▸ **Exercise prompt**
What is needed is an exact copy of every entry below, with the pictures left out.
BEGIN
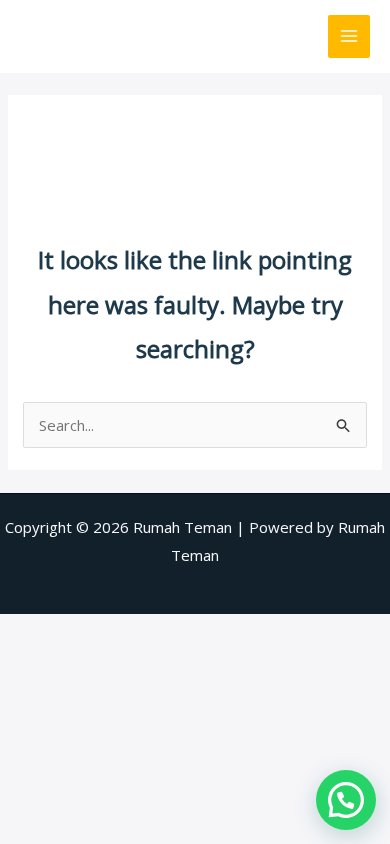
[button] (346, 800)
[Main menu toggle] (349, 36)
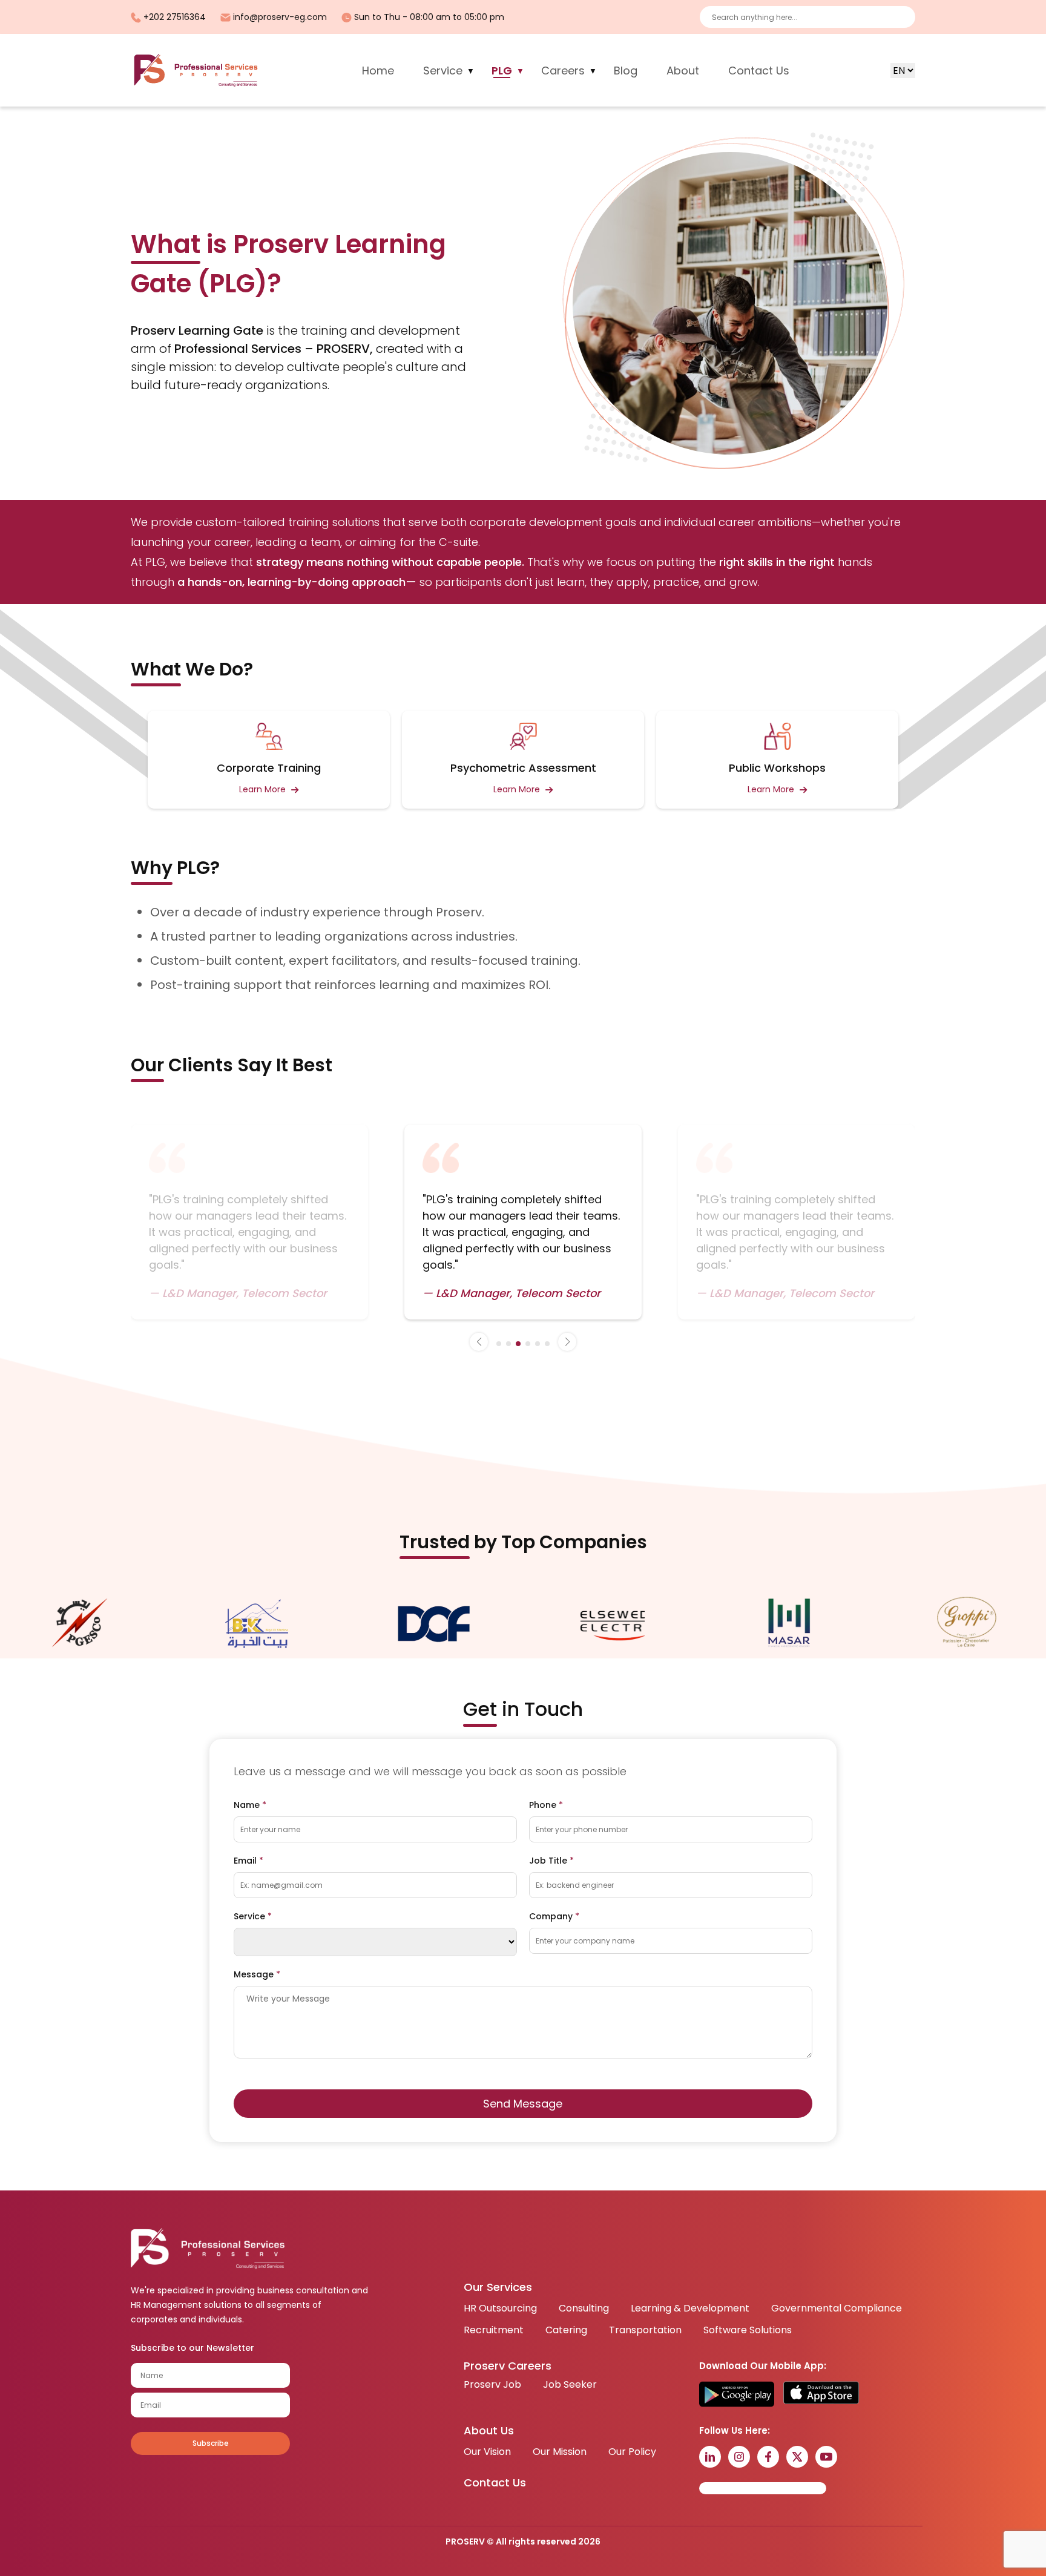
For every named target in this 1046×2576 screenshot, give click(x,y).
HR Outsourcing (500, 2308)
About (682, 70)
END
▸ **Output for this task**
[button] (346, 800)
[Main menu toggle] (349, 36)
For every named target in this 1046×2576 screenshot, give click(x,y).
HR Outsourcing (500, 2308)
About (682, 70)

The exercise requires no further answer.